Backtracking seems orthoganal to recursion, to me.

>>>> I'm not sure one needs to start again with a naive approach just to
>>>> avoid any parser theory. For a user of a parser it is quite important
>>>> whether she has to wait 50 seconds for a parse to run or 50
>>>> milliseconds. I don't like to compromise speed for implementation
>>>> simplicity here.
>>>
>>>     Finally, I can't believe you complain about potential speed
>>> problems. First, depending on the size of the string, it's
>>> likely to be the difference between 2ms and 200ms.  Secondly,
>>> if speed were an issue, you wouldn't go with a recursive
>>> descent parser.  You'd go with LALR or the many other parsing
>>> techniques available.  Recursive descent parsing is for those
>>> situations where you need correctness, regardless of execution
>>> time.  These situations happen...
>>
>> RDP is plenty fast; speed has never been one of it's
>> disadvantages, as far as I know. Today there are many
>> excellent parser generators and compiler builders that compose an
>> RDP under the hood, e.g., Antlr and Gentle.
>
>     I think I read somewhere that LALR was O(n) while RDP was
> O(e^n).  Most people would consider that, at least, slower...

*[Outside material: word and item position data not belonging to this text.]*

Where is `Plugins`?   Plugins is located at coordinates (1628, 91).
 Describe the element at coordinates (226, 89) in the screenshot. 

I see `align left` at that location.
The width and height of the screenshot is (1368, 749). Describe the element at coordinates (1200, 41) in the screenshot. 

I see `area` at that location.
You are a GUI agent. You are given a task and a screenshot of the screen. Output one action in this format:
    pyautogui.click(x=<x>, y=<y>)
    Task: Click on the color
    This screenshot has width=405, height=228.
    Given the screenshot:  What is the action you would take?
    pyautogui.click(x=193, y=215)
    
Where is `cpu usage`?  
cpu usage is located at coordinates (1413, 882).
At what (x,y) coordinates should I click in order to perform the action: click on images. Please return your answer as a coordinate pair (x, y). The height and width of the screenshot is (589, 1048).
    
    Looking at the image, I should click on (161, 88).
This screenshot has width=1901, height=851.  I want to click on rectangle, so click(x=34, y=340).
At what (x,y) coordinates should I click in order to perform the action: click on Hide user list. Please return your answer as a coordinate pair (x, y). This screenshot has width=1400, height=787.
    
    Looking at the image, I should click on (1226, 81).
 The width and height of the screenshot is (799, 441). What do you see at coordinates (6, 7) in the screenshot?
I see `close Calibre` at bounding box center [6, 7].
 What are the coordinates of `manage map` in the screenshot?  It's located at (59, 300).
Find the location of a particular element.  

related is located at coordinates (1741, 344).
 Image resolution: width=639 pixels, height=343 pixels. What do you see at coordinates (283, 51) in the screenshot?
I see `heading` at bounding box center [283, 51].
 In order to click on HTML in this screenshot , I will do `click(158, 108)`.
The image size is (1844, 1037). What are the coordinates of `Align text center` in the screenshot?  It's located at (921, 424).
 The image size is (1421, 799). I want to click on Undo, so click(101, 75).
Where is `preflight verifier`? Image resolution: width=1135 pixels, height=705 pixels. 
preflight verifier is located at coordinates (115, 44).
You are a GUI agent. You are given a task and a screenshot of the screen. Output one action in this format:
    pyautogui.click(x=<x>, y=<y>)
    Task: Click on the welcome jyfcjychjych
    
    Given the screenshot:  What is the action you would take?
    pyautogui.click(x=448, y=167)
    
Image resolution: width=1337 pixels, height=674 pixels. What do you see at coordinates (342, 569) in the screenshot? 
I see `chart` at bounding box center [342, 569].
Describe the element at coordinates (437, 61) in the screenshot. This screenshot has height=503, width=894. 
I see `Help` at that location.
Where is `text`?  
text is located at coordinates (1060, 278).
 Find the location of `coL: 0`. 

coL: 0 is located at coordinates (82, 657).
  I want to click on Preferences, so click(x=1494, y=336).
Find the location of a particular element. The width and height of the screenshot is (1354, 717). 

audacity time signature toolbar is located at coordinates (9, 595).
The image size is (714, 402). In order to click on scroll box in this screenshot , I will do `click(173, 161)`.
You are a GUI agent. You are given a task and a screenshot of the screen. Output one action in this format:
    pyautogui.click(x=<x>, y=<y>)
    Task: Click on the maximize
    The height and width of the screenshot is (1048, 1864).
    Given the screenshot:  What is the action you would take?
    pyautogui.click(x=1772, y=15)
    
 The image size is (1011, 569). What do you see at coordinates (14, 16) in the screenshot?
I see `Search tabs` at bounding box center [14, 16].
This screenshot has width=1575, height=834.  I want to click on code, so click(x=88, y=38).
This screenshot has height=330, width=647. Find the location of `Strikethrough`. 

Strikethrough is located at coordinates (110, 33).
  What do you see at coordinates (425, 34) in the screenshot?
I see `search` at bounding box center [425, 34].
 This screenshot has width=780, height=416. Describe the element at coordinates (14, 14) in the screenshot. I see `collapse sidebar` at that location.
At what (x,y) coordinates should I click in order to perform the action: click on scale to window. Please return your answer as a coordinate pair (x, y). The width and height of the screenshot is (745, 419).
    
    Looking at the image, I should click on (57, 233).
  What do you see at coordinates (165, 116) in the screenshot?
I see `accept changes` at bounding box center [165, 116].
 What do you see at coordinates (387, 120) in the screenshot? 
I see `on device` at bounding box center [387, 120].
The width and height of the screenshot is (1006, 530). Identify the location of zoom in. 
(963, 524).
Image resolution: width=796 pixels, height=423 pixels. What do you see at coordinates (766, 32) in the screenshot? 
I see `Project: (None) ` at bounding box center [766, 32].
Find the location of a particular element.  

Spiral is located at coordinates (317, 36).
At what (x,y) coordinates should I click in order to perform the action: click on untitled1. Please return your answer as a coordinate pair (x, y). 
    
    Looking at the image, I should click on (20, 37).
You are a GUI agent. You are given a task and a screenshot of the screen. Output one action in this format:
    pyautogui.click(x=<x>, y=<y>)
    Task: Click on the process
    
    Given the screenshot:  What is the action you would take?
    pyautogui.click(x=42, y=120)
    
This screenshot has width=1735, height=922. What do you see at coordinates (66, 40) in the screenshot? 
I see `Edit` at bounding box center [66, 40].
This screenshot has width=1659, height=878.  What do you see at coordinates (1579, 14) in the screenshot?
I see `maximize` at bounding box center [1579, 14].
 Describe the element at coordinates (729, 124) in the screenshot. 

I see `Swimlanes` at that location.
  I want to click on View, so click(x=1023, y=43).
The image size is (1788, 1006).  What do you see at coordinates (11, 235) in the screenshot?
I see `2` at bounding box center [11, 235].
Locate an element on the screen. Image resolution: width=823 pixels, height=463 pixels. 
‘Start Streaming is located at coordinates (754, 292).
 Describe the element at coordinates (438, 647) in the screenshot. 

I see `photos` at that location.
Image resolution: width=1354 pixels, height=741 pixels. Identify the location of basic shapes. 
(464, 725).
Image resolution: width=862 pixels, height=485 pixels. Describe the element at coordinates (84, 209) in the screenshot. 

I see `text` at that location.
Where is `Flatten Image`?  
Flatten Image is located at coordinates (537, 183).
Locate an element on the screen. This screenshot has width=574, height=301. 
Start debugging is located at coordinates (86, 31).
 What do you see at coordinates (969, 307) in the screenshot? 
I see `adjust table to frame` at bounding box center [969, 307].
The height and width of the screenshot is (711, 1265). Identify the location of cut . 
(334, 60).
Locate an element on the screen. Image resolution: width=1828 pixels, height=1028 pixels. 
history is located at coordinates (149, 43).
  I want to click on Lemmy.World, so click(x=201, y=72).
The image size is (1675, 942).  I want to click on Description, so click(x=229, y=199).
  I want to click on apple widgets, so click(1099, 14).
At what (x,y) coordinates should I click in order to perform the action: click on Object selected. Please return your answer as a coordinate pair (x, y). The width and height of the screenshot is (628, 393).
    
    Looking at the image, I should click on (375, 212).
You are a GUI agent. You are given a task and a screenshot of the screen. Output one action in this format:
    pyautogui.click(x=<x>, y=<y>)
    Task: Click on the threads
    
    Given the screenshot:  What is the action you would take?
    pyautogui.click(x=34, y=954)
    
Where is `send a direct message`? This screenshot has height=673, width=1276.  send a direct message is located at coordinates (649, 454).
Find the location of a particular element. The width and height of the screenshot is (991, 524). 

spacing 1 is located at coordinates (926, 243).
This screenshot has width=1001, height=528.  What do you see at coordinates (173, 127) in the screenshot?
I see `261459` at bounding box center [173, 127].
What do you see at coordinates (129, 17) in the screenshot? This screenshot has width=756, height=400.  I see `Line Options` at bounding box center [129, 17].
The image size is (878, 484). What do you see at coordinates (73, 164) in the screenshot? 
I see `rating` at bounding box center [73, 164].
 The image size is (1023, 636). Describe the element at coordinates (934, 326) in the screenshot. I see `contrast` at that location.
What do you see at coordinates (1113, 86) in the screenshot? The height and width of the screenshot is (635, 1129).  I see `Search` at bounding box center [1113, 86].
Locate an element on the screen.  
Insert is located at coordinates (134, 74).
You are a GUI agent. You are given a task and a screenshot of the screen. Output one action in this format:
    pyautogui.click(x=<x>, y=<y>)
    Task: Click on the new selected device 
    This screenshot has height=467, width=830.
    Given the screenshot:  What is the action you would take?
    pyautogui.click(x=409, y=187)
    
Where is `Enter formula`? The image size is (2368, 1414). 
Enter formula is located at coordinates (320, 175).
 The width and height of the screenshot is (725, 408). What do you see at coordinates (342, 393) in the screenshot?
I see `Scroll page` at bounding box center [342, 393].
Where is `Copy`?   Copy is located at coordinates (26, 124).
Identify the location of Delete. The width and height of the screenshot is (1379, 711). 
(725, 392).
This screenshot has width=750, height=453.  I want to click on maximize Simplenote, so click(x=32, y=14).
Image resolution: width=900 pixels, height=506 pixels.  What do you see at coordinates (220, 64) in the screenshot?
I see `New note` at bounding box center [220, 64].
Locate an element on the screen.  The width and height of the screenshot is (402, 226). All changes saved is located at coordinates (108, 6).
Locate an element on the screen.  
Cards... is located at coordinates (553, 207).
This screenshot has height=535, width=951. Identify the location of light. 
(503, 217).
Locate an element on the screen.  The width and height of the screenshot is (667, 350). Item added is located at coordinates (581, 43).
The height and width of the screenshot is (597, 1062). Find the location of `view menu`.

To my knowledge, most RDPs are LL(1), which is O(n). As you
increase the amount of lookahead (a backtracking RDP is, I
suppose, be a brute-force way of getting infinite lookahead), the
complexity increases.

>     I think your examples may exemplify how little speed
> matters rather than how fast RDPs are...
>
>     Also, it should probably be noted that bubble sort is very
> fast for nearly sorted lists; much faster than quicksort.  So,
> while it shouldn't be the default sorting algorithm, you could
> have it somewhere in the library...

Yes, bubble-sort runs fast in certain circumstances; you wouldn't
want to be bereft of it completely. Backtracking parsers do
probably have their place in the pantheon. I don't want
PyParsing to do backtracking by default, though it might be a
useful option.

-- 
Neil Cerutti